I libri di storia, subdolamente riscritti dai vincitori apparenti, levarono perciò anni di sonno al signor Pablo Barroso che, come accennavo, si tolse i supplementi di melatonina e decise di produrre un film per  far vedere tutto ciò che era stato oculatamente nascosto. Quando a due anni dalle riprese, Pablo mi mostrò in un hotel fiorentino la prima versione del trailer di “Cristiada”, ancora senza correzione colore, ma molto, molto potente, mi commossi. Ci commuovemmo. Rividi molte cose che avevo messo nel trattamento, non vidi molte cose che avevo messo nel trattamento. 
 
Ma questo è il cinema: un’eccezionale e impietosa catena di montaggio.
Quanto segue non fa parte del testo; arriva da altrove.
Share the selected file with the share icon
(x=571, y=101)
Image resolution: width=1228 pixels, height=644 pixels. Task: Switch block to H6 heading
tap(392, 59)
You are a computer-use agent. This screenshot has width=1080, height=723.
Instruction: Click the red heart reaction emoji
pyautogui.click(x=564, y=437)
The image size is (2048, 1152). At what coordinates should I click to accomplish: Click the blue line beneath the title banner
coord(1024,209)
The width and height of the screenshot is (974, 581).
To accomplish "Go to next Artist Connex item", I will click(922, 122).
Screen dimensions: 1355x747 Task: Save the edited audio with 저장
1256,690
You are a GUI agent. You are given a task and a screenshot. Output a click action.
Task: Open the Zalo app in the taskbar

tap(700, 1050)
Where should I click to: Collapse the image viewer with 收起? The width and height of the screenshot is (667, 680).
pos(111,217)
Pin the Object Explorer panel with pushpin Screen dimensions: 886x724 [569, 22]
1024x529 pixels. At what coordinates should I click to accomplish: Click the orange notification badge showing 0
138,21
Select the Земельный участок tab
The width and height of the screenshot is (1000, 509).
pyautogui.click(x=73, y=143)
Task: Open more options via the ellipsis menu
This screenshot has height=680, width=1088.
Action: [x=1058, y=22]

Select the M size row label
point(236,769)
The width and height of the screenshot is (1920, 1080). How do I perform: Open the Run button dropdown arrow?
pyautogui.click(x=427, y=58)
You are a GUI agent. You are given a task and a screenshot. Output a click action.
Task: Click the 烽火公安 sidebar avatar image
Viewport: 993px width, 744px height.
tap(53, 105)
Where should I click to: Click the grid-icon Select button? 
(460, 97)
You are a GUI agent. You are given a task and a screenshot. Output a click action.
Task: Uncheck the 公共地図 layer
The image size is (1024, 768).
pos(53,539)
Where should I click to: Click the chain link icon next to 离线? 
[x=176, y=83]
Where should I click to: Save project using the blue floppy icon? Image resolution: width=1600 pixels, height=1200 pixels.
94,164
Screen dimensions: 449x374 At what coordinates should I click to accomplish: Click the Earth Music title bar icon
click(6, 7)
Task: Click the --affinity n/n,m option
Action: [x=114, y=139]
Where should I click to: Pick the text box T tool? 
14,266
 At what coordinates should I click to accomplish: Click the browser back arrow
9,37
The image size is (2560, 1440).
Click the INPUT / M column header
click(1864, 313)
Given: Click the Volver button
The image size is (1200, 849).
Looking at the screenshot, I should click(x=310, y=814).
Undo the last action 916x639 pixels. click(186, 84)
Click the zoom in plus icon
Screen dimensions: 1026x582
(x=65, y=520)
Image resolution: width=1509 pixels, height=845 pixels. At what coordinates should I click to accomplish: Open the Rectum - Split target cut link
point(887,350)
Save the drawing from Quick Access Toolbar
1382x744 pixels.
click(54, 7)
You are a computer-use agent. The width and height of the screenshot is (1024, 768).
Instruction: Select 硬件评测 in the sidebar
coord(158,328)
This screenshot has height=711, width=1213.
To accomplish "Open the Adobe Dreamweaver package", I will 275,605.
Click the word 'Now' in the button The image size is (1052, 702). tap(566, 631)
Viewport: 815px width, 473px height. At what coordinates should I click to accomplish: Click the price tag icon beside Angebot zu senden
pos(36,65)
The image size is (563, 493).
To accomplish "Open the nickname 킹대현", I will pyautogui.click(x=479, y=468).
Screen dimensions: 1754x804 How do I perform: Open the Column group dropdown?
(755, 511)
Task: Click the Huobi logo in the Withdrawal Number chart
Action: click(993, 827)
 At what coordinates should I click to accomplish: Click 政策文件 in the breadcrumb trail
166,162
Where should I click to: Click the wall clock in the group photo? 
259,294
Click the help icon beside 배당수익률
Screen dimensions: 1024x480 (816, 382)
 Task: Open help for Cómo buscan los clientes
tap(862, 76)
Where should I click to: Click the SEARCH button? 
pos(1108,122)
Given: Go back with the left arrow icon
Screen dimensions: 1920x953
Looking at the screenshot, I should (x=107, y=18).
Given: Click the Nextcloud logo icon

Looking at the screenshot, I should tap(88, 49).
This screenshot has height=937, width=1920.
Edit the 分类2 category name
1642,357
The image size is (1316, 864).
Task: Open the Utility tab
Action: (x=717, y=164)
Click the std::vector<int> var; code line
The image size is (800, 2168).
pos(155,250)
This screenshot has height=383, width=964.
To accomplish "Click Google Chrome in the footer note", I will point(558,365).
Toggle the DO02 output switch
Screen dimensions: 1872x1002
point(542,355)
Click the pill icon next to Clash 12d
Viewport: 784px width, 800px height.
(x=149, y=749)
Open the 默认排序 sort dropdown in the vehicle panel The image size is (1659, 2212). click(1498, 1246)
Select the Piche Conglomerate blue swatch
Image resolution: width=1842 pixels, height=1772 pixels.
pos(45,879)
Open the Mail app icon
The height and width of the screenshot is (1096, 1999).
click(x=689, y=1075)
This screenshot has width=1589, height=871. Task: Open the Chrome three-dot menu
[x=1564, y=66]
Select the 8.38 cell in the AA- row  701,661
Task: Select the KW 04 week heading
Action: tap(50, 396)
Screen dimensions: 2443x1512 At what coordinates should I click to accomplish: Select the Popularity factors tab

Tuttavia il film non era ancora finito: adesso Pablo doveva riuscire nell’opera più tremenda, quella più devastante: la distribuzione di un film storico di cui sulla carta non ce ne potrebbe importar di meno. E qui, come mi piace ripetere sempre: “La provvidenza ti intercetta a metà strada” (vero Carola?)…Il film era fatto e insospettabili interessi verso l’opera cominciarono a smuovere le acque permettendone la distribuzione nelle americhe. “Cristiada” vanta del resto, la migliore interpretazione sullo schermo di Andy Garcia, talmente maestosa che facilitava notevolmente il compito della grande distribuzione.
 
Il mio contributo in “Cristiada” non era però ancora giunto al termine: misteriosamente operai anche nella distribuzione del film. Le impenetrabili terre di Francia e Italia si sfaldarono grazie ad alcuni miei amici che come Pablo, non digerivano l’assenza dai libri di storia dei medesimi accadimenti e, tutti desiderosi di far emergere una verità cruda ma storica, si caricarono sulle spalle l’onere di una distribuzione strategicamente improbabile.
 
Il mio audacissimo amico Hubert de Torcy ha distribuito il film l’anno scorso su territorio francese, mentre la mia spericolata amica Federica Picchi lo piazza adesso su territorio italiano con la sua Dominus Production, scinepattonando finalmente i bastioni del deserto cinematografico nostrano.
 
Come al “Milite ignoto”, una menzione d’onore la voglio far scattare a fine articolo anche verso “L’artista ignoto”: è il quarto amico, un amico che per 6 mesi ha passato giornalmente insieme a me quello Stargate personale che mi ero costruito sugli altopiani messicani.
 
È un amico compositore, mi scriveva i brani musicali per le scene che buttavo giù, per aiutarmi a dare un’anima migliore a ciò che scrivevo. Cercai di “imporlo” come autore della colonna sonora di “Cristiada”, ma logiche industriali ciclopiche tolsero all’ultimo momento a me la regia e a lui la colonna sonora. Si chiama Gabriele Croci ed è tra i 10 migliori compositori italiani (ancora non costa molto perché non conosciuto).
 
Grazie a tutti ragazzi, per il vostro coraggio: grazie Pablo, grazie Hubert, grazie Gabriele e grazie a Federica Picchi, che in questo momento sfavilla tra una sala e l’altra con 12 prime da monitorare.